# [WHAT THE TASK REQUIRES]
Output all records exactly, with no images.

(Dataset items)
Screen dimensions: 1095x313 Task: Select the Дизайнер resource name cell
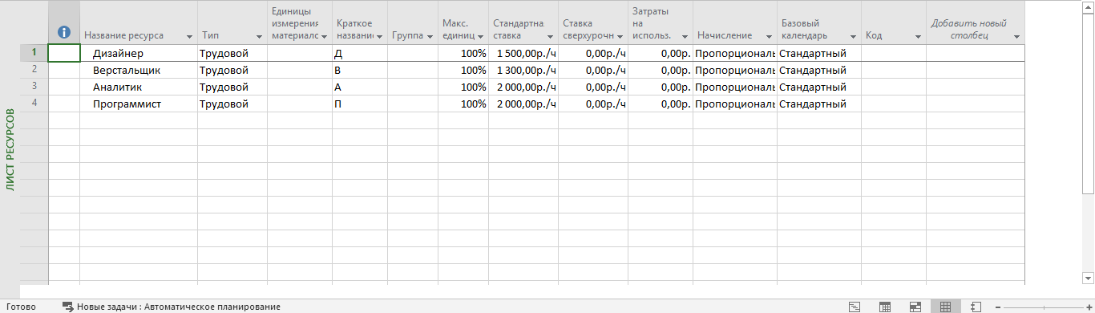click(x=139, y=53)
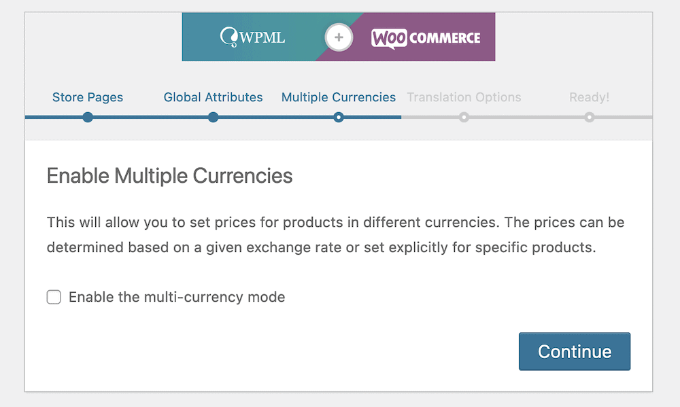680x407 pixels.
Task: Click the "Enable Multiple Currencies" heading
Action: click(169, 176)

# [YOUR RESPONSE]
Screen dimensions: 1095x313 Task: Select the Дизайнер resource name cell
click(x=139, y=53)
680x407 pixels.
Task: Click the "Enable Multiple Currencies" heading
Action: click(169, 176)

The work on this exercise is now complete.